1-h plasma D-xylose levels were measured in 48 untreated patients, 41 treated patients and 41 healthy controls. 4-h urine D-xylose excretion was measured in 47 untreated patients, 51 treated patients and 42 healthy controls. 100 mg of (13)C-D-xylose and 5 g of D-xylose were dissolved in 250 ml tap water and given orally. (13)CO(2) was measured in breath every 30 min for 4 h. Blood was sampled after 1 h, and urine collected after 4 h. Results. Test sensitivity/specificity for celiac disease was 88%/84% with the (13)C-D-xylose breath test, 65%/71% with the 1-h plasma D-xylose test, and 55%/74% with the 4-h urine D-xylose excretion test. Breath test results improved
significantly in the treated celiac group compared to untreated patients, but were not normalized compared AICAR PI3K/Akt/mTOR inhibitor to healthy controls. No difference was found between 1-h plasma D-xylose levels and CYT387 in vitro 4-h urinary D-xylose excretion in treated celiac patients and healthy controls. Conclusions. The (13)C-D-xylose breath test was superior to D-xylose testing in plasma and urine for assessment of small intestinal malabsorption with considerably higher sensitivity and specificity for untreated celiac disease.”

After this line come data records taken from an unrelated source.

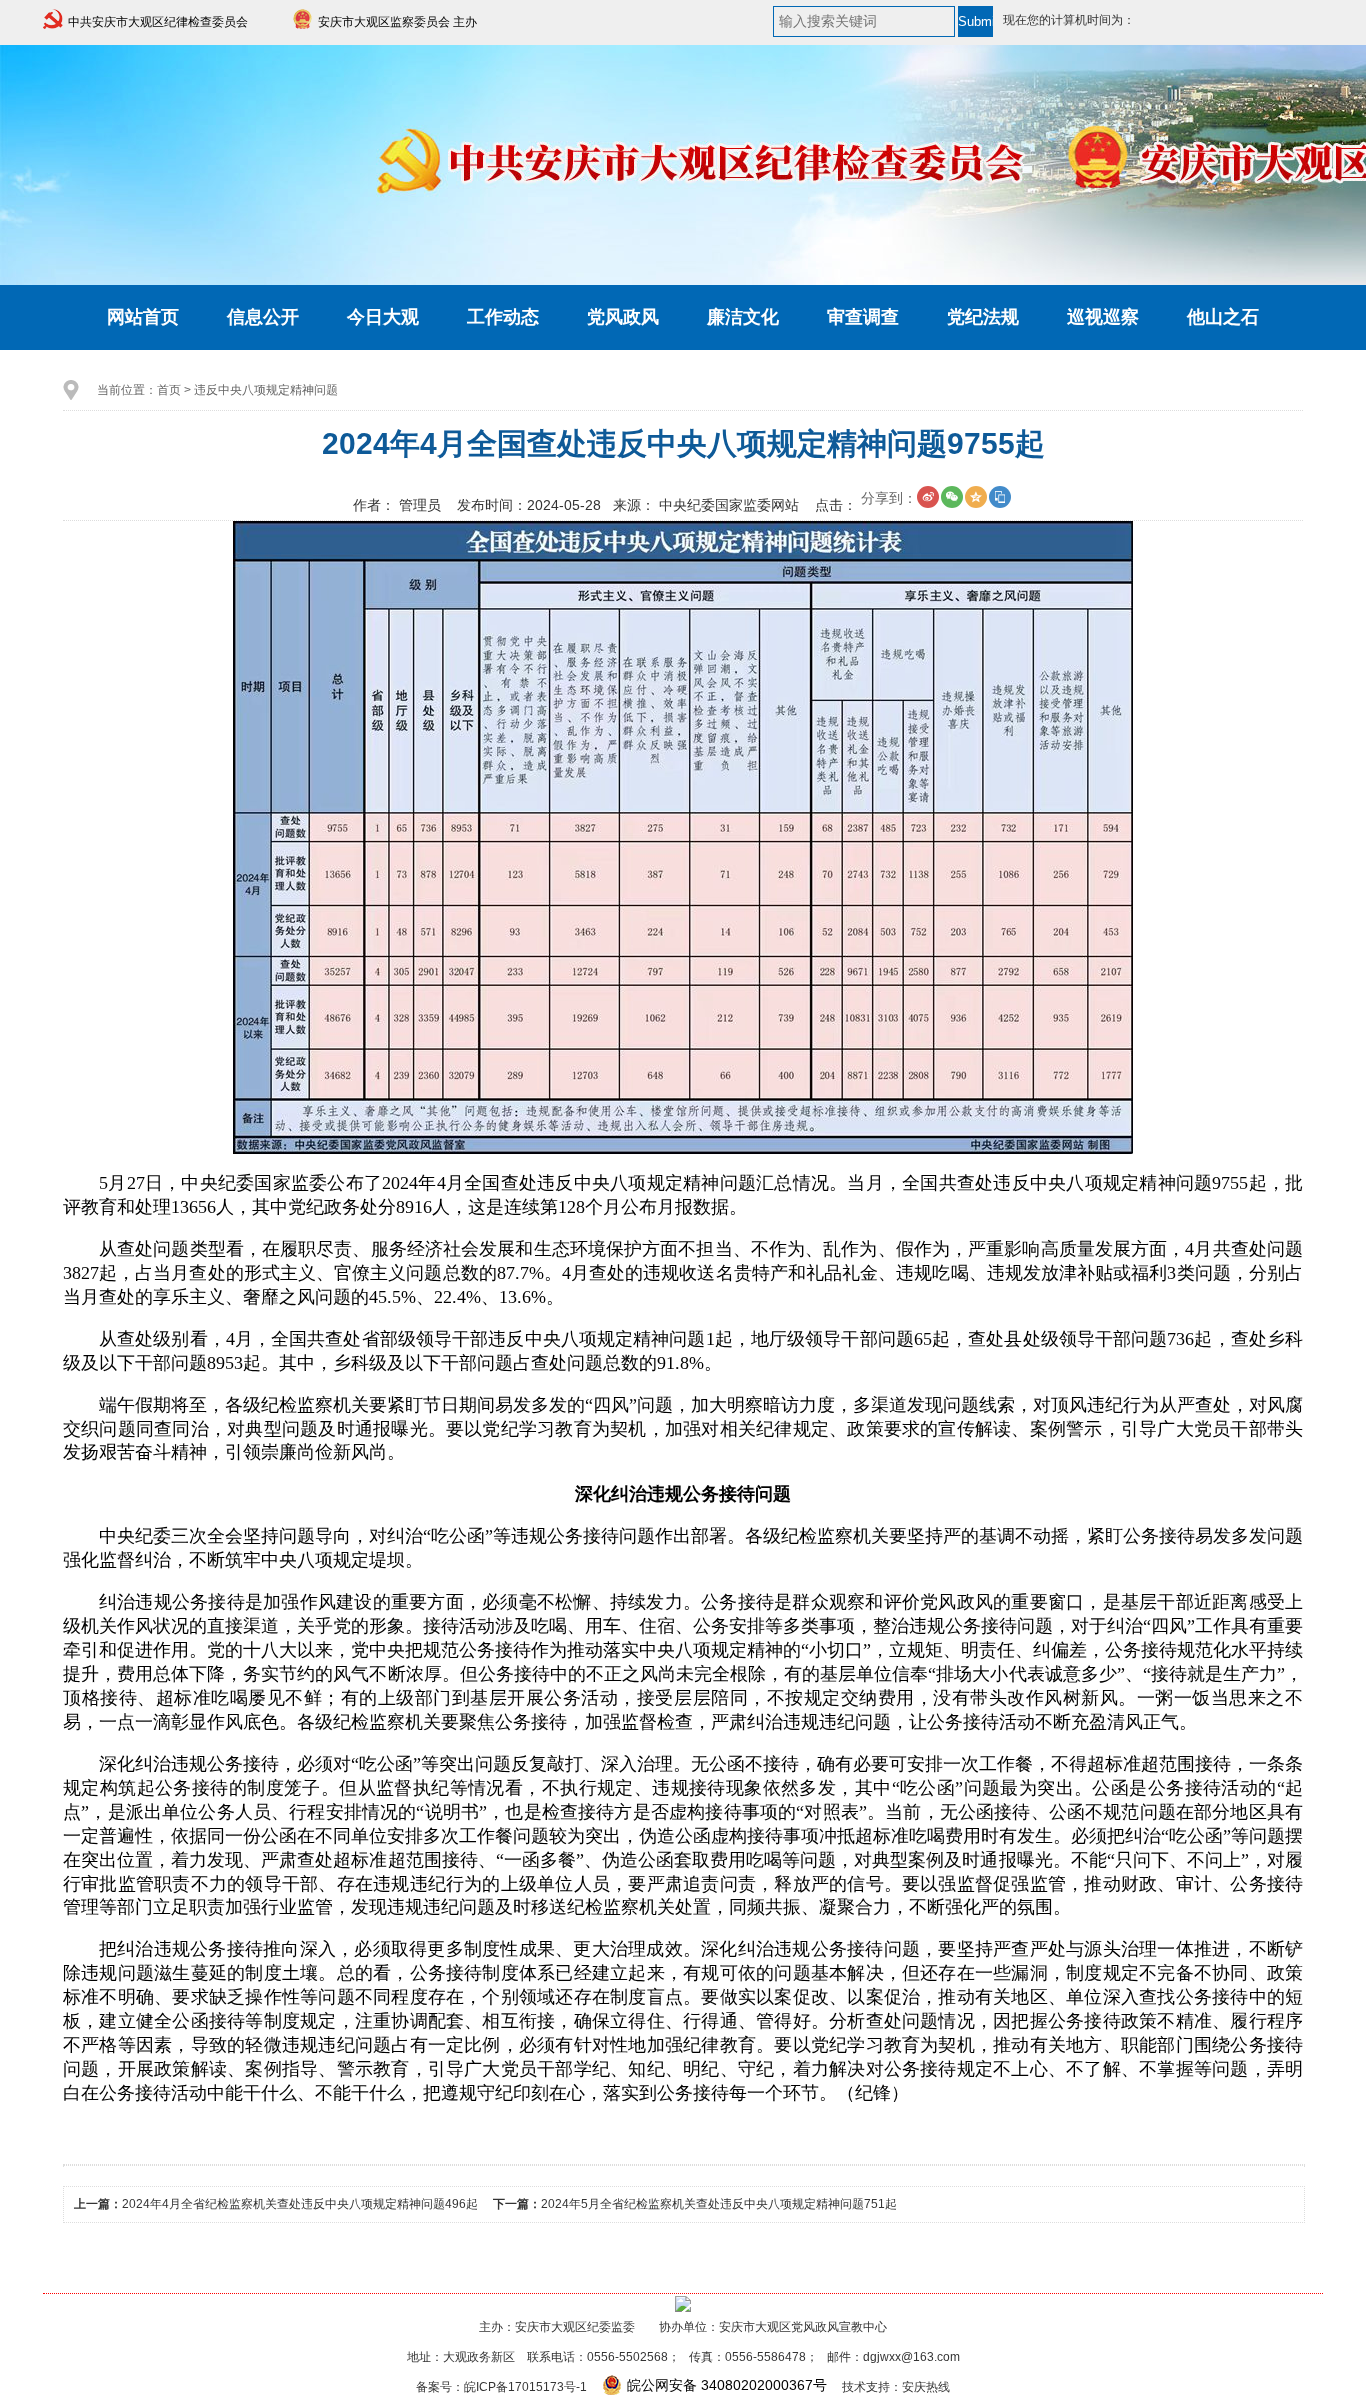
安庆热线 (926, 2387)
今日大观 (383, 317)
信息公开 (263, 317)
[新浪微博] (928, 497)
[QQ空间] (976, 497)
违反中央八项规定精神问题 (266, 390)
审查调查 (863, 317)
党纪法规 (983, 317)
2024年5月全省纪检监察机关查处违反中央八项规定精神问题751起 (719, 2204)
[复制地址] (1000, 497)
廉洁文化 (743, 317)
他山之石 (1223, 317)
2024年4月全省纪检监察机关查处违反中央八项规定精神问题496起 (300, 2204)
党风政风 (623, 317)
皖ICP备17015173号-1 (525, 2387)
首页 (169, 390)
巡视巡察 (1103, 317)
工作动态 (503, 317)
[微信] (952, 497)
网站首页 (143, 317)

“Background: Schistosomiasis mansoni is a debilitating and sometimes fatal disease. Accurate diagnosis plays a key role in patient
management and infection control. However, currently available parasitological methods are laborious and lack sensitivity. The selection of target antigen candidates has turned out to be a promising tool
for the development of more sensitive diagnostic methods. In our previous investigations, the use of crude antigens led to false-positive results. Recently, focus has been given to highly purified Schistosoma mansoni antigens, especially to circulating antigens.\n\nMethod: Thus, our main goal was to test different types of circulating cathodic antigen glycoprotein (CCA), as “crude antigen,” the protein chain of recombinant CCA and two individual peptides. These schistosome proteins/peptides were PLX3397 tested in a new diagnostic method employing immunomagnetic separation based on the improvement of antigen-antibody binding.\n\nPrincipal Findings: Use of recombinant CCA as a diagnostic antigen allowed us to develop a diagnostic assay with high sensitivity and specificity with no false-negative results. Interestingly, the “crude antigen” worked as a good marker for control of cure after praziquantel treatment.\n\nConclusions/Significance: Our new diagnostic method was superior to enzyme-linked immunosorbent assay in diagnosing low endemicity patients.”
“BACKGROUND & AIMS: Gastric ischemia is infrequently reported in the medical literature and under-recognized clinically and histopathologically. Various medical terms are used to describe gastric ischemia. We define and review the pathogenesis, diagnosis, and management of gastric ischemia.\n\nMETHODS: We describe 6 cases of gastric ischemia.